# NPD: J Rockett The Dude v2



## Alex (Feb 11, 2006)

Picked up a JRockett The Dude V2......I had the 1st version and sounded good but quite loud with not not much taper in the output level meaning always “in your face” loud. They put new heavy duty knobs and also, a friendlier volume level. Sounds really good. Thick tones for lead. Cool affordable pedal.


----------



## Grab n Go (May 1, 2013)

Yeah, the volume taper on V1 ramps up pretty quick. I don't mind it too much, though. Does V2 sound any different to you?

I got the J Rockett HRM a couple months ago. It sounds really good as well. It breaks up earlier and it's not as clean in the low end. But it's still a very smooth and "polite" sounding pedal.

They both feel great to play. I think that's what makes them stand out for me.

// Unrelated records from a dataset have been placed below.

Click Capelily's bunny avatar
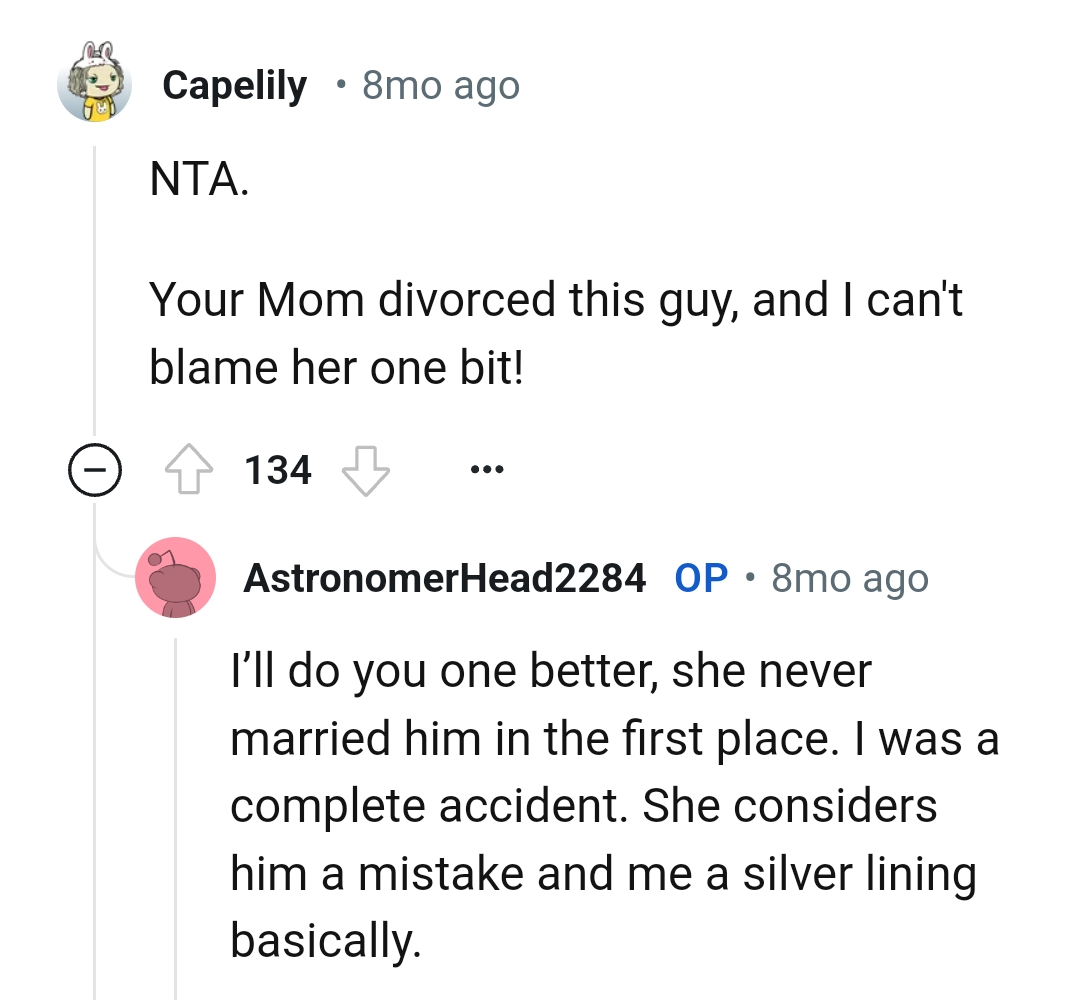1080x1000 pixels. 95,84
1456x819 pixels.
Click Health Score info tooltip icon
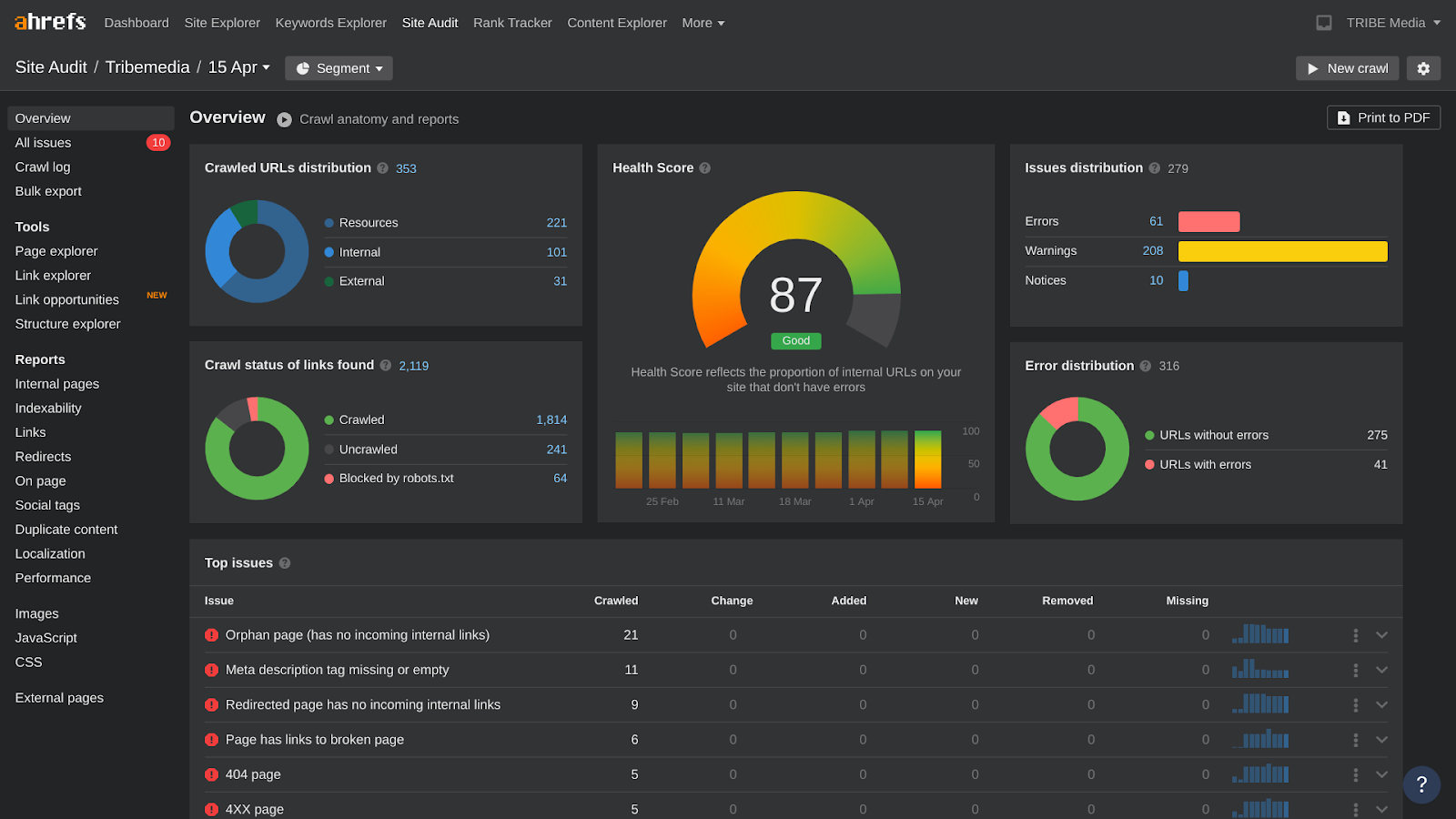pyautogui.click(x=705, y=168)
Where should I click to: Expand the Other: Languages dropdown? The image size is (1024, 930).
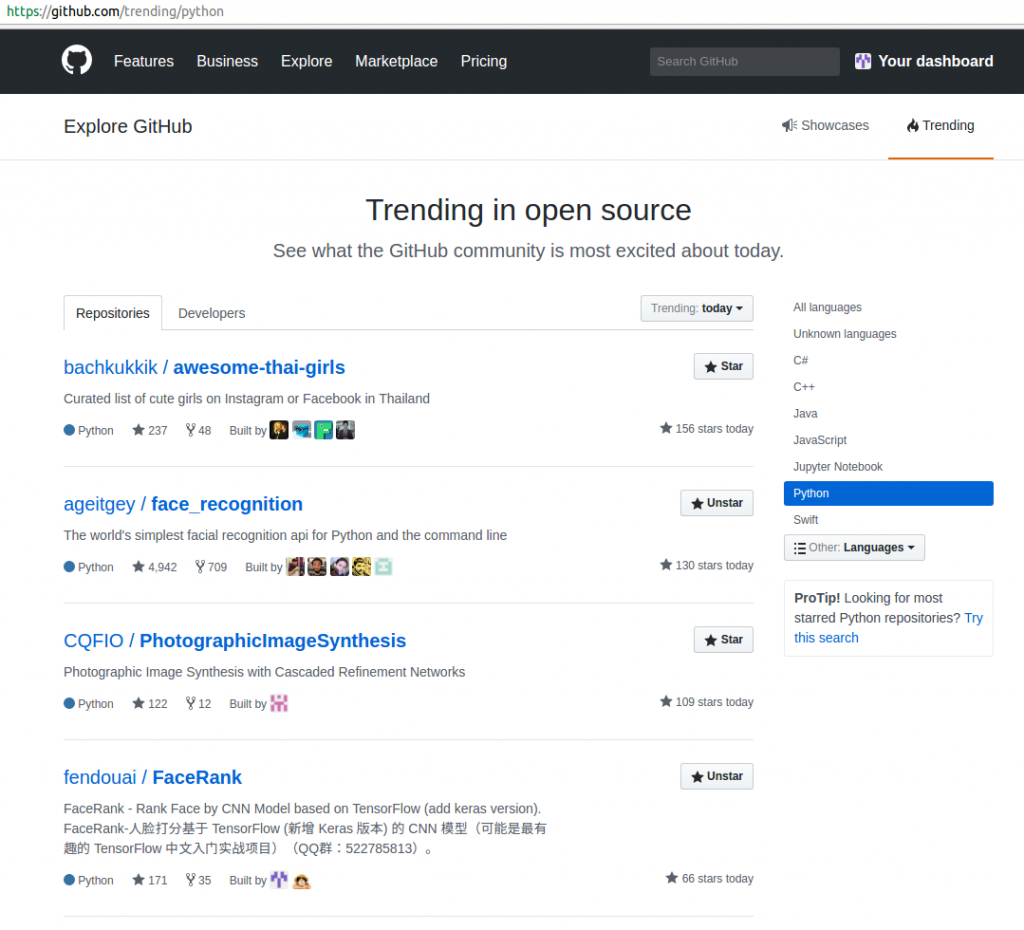[x=854, y=547]
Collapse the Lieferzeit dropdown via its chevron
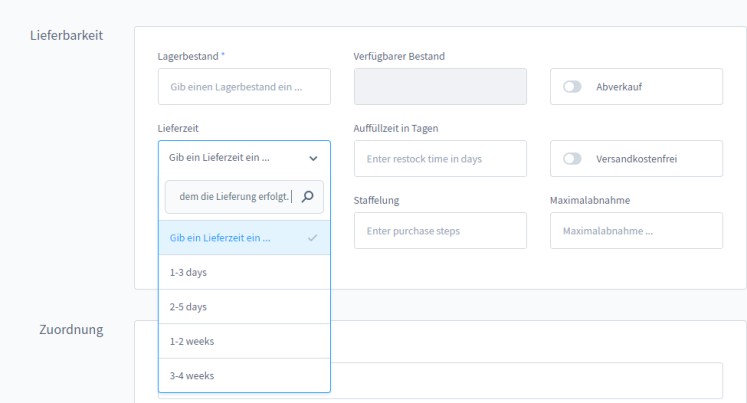Image resolution: width=747 pixels, height=403 pixels. pyautogui.click(x=313, y=158)
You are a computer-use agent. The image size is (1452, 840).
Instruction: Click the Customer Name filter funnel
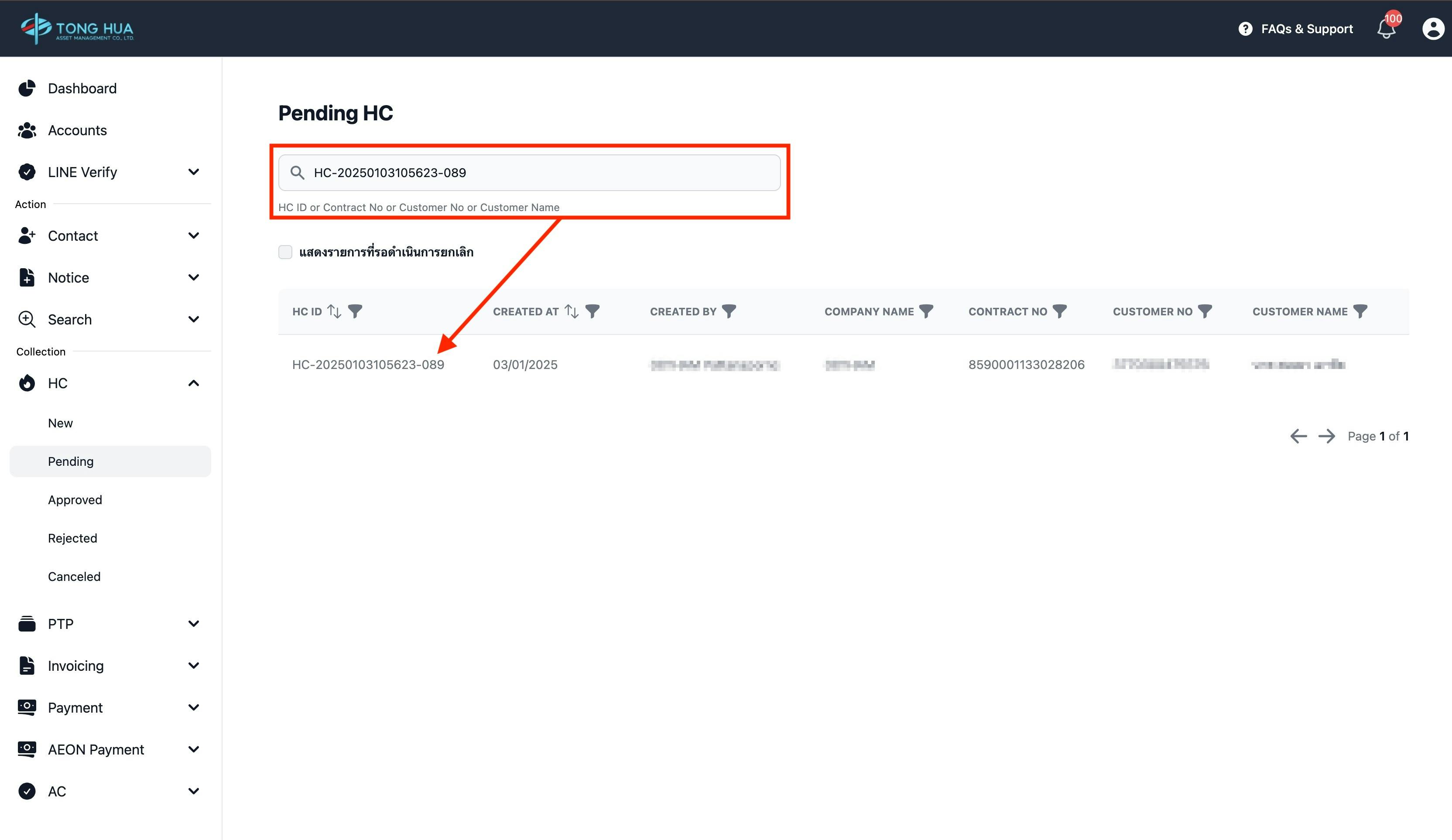[x=1360, y=311]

The Animal is another one. Nice Marshall sounds with a similar amp-like feel.

Sent from my moto g(7) power using Tapatalk


----------



## Alex (Feb 11, 2006)

Grab n Go said:


> Yeah, the volume taper on V1 ramps up pretty quick. I don't mind it too much, though. Does V2 sound any different to you?
> 
> I got the J Rockett HRM a couple months ago. It sounds really good as well. It breaks up earlier and it's not as clean in the low end. But it's still a very smooth and "polite" sounding pedal.
> 
> ...


Tone wise, i believe v2 is the same as v1 but the change to the volume ramp is a significant improvement. Purely cosmetic, but the newer knobs are also quite nice and sturdy.


----------